Si tratta del secondo pronunciamento solo quest’anno con cui la Consulta dichiara legittimo il meccanismo, in vigore nel biennio 2023/2024, che ha ridotto la perequazione per le pensioni di importo superiore a quattro volte il minimo Inps (pari a 2.101 euro nel 2023).

Il taglio per contrastare l’inflazione

Con l’impennata dell’inflazione, nel 2023 il Governo modificò il sistema di indicizzazione, concentrando gli aumenti pieni (100%) sulle pensioni più basse (fino a 4 volte il minimo).

Per gli importi più alti, la rivalutazione fu ridotta in modo scalare: per le pensioni oltre 10 volte il minimo, ad esempio, gli aumenti furono solo del 32% nel 2023 e del 22% nel 2024, contro un tasso ordinario che per le pensioni oltre le 6 volte il minimo è normalmente del 75% (come sarà per il 2026).

Questi interventi, che hanno generato un risparmio stimato di circa 37 miliardi di euro, hanno spinto alcuni pensionati a fare ricorso, portando la questione all’esame della Corte Costituzionale.

Le motivazioni della Corte

La Consulta, chiamata a esprimersi su dubbi di legittimità sollevati dalla Corte dei Conti, ha respinto i ricorsi. Secondo loro, la misura

non incide sull’importo della pensione percepita, la quale è stata comunque incrementata, sebbene in percentuale più bassa.

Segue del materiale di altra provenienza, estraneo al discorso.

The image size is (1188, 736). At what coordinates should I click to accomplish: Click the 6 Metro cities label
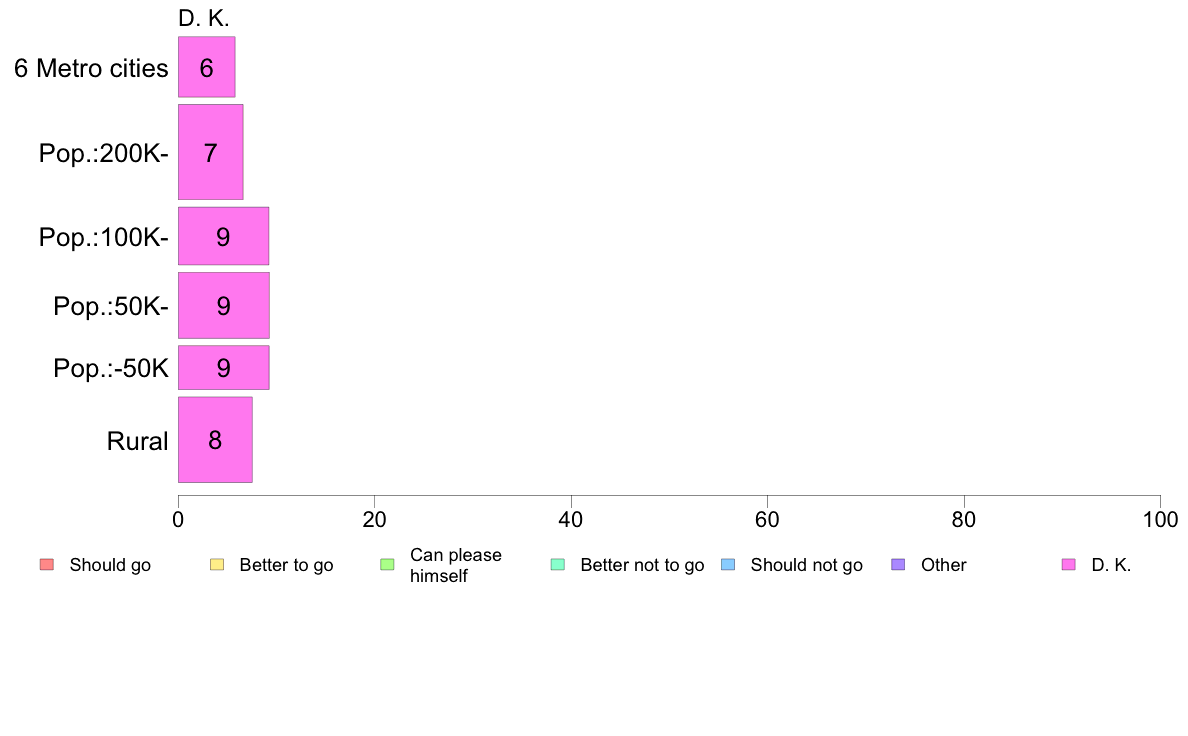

Poiché non si tratta di una tassa finalizzata a finanziare spese pubbliche, ma di un risparmio sulla spesa pensionistica, non si applicano i principi di eguaglianza tributaria.

Inoltre, la scelta di differenziare il trattamento in base all’importo della pensione è considerata ragionevole, poiché le pensioni più elevate hanno una

maggiore resistenza all’erosione dell’inflazione.

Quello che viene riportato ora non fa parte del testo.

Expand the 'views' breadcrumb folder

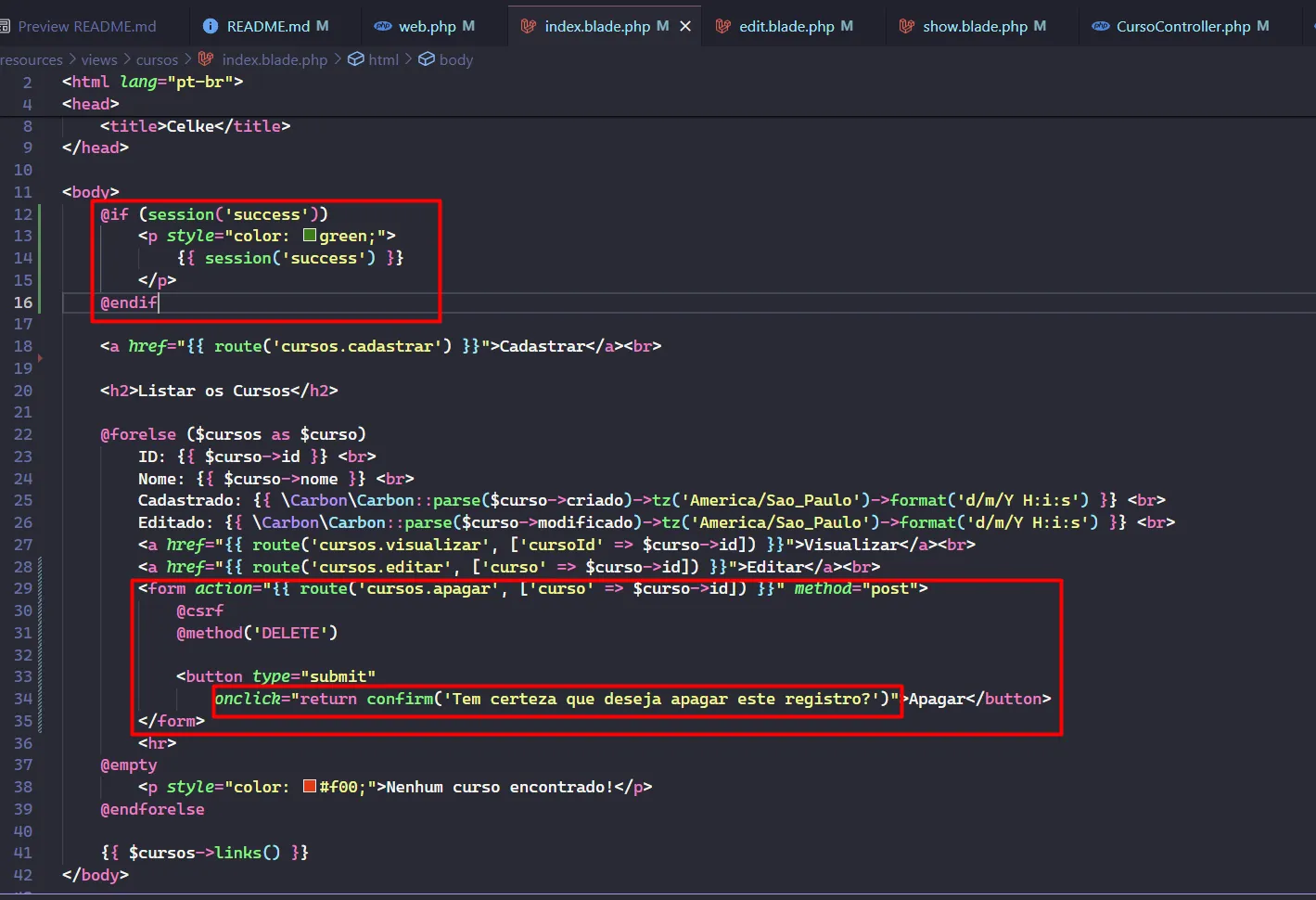[99, 59]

La Corte ribadisce che si è trattato di un intervento una tantum e di natura eccezionale, giustificato dalla particolare congiuntura economica del periodo.

Dunque il “taglio delle pensioni” è costituzionale.

Nessun rimborso in vista per i pensionati

La sentenza chiude definitivamente la porta a qualsiasi rimborso per i cittadini interessati dai tagli del 2023 e 2024. Dal 2025, il meccanismo di rivalutazione delle pensioni è tornato alla normalità.

Tuttavia, la Corte ha colto l’occasione per rivolgere un monito al legislatore, invitandolo a:

  • valutare con attenzione gli effetti di simili misure prima di intervenire nuovamente sull’indicizzazione;
  • modificare il meccanismo ordinario di rivalutazione con estrema prudenza, per non destabilizzare le abitudini di spesa delle famiglie;
  • adottare un approccio specifico per i pensionati del sistema contributivo, dove esiste un legame più diretto tra contributi versati e pensione erogata.

Nessun rimborso in vista, dunque, per i pensionati che si sono visti tagliare l’importo della pensione nel 2023 e nel 2024. Dal 2025, come detto, il meccanismo di rivalutazione è tornato quello ordinario e così sarà anche per il 2026.

Per il prossimo anno, è confermato il ritorno al meccanismo ordinario a tre fasce:

  • 100% per le pensioni fino a 4 volte il minimo;
  • 90% per la fascia tra 4 e 5 volte il minimo;
  • 75% per gli importi superiori a 6 volte il minimo.

Secondo le prime stime, l’aumento per il 2026 dovrebbe essere compreso tra l’1,4% e l’1,7%.